There are only 3 first XI’s in the NBFL’s bottom division, so when on the last NBFL groundhop we featured Uffington United, I had a choice of either Challow or Appleton as the opposition. I plumped for Appleton, as I know them well, and have a soft spot for the gallant battlers that lose almost every week. The trouble is they were losing really heavily at the time, and there was concerns that the team wouldn’t be up for a beating in front of a large crowd. So Challow were on standby just in case, but as it transpired Appleton were happy to play, and made a lot of friends despite losing 12-0 on the night, as they didn’t ever give up. They will feature on a future hop, as will Challow, if for no other reason than just look at these pictures!
East Challow is a small village a mile or so west of Wantage. It’s cricket ground dominates, to the extent that its used for some Oxfordshire Minor Counties fixtures. There’s also the parish church of St. Nicolas to visit. It was a Norman building of the 12th century, but the font and some masonry of the nave are now the only features surviving from this time. In the 13th century the chancel was rebuilt and the bell-cot and three-bay north aisle added. The Decorated Gothic south chapel was added early in the 14th century.
East Challow Rec’ is tucked away down a track off Hedge Hill Road, behind the local school. I parked up, started to walk down and stopped. I simply had to fire up the camera and record the simply stunning view. I reflected that I’d been a bit worried about the fixture actually taking place; Benson Lions are the team from the RAF base so if too many players are called away, the first team takes precedence so reserve games do have a tendency to get called off. You can’t really argue with a postponement due to the team being in Afghanistan!

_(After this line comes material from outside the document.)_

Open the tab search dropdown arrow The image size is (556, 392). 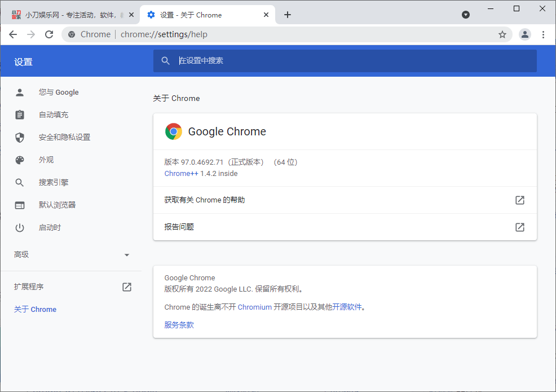(466, 15)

I did have a bit of a steer on this one! With Benson Lions hosting the first game on this years NBFL hop I’d had a chat with club chairman Jon Radcliffe the previous evening. We talked about the arrangements for getting 150-200 hoppers through security at the base, it will definitely pay to have pre-booked ticket and be on the coach for this one, and he also confirmed that there would be enough players available for the reserves to fulfil their last game of the season.

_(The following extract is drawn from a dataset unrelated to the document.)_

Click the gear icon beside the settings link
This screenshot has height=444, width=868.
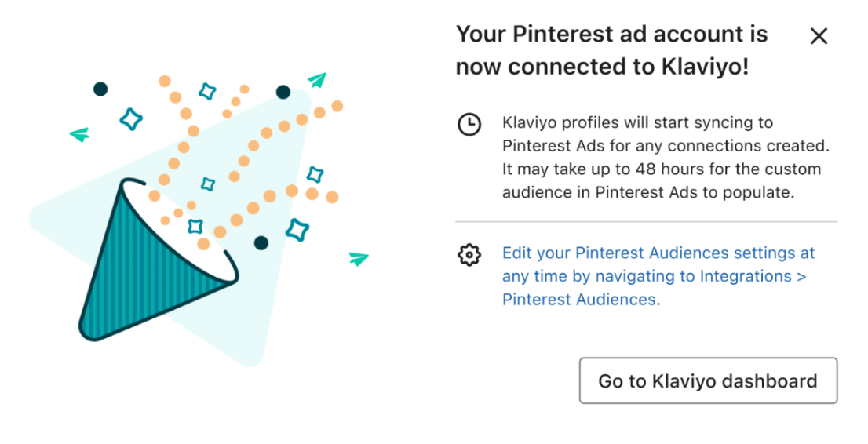point(469,255)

That fact pleased Challow no end, as the two sides they’ve enjoyed the company of most this season has been Berinsfield Reserves, and the Lions. They’d decided to lay on some hospitality for the Lions at the manager’s pub, as “For all those lads do for our country its the least we can do…” A classy touch by a classy club.

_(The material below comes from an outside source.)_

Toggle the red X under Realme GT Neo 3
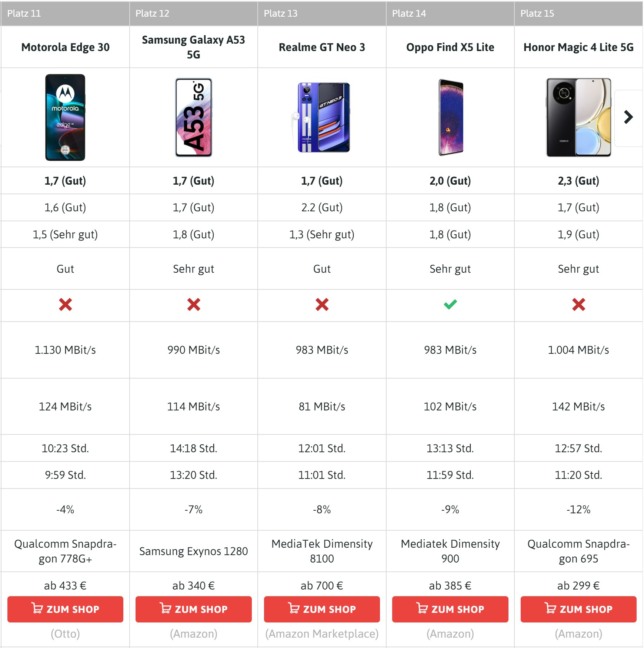The image size is (644, 648). pos(321,305)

Challow FC or Challow United, go back a long way, over a hundred years in fact. They folded a couple of years ago, over unpaid league fines and general apathy, but returned this season with a new team. There isn’t much to the ground, just a small changing room block and a fallen tree shaped so as to provide a seat. But what a view there is, with the Vale of the White Horse stretching out towards Faringdon and beyond. The club have tried to improve their lot. Some houses are being built on the edge of the village so the club lobbied for a new clubhouse as part of the planning gain. That gambit failed but there will be a new kit for the team for next season!
Challow started the season brightly and were top in September. Since then, results have rather tailed off, and going into this one they were seventh from twelve. And in all honesty they never looked like winning this one. The Lions were just that little bit stronger and smarter from the moment they scored their first, direct from a free kick from an acute angle. In fact it soon transpired that Challow’s best chance lay with the visitors lack of numbers, they had just the one substitute, he was used at half time, and throughout the second half players went down and were forced to carry on but as passengers.
It was fortunate that the Lions scored the second half early on in the second half, a penalty following one of those challenges that gives managers sleepless nights. It proved to be sufficient for the win, despite Challow’s Eammon McGowan wriggling through to reduce the deficit.
The standard wasn’t high, but what do you expect at this level? NBFL chairman Leroy Paddock popped over to see young referee Thomas Kelly who he mentors. Young Thomas had a fine game, Leroy’s obviously taught him well, and it was good to catch up with Leroy, who’s a thoroughly decent chap.
It summed a convivial afternoon’s entertainment, and it wasn’t long before I was at Bodkins field, for Long Wittenham’s barbecue. What better to watch the FA Cup final than at a grass roots clubhouse with a grilled burger, a £2 pint of real ale, and the North Berks Cup. Well done lads, and to everyone else, you’ll love the place come September!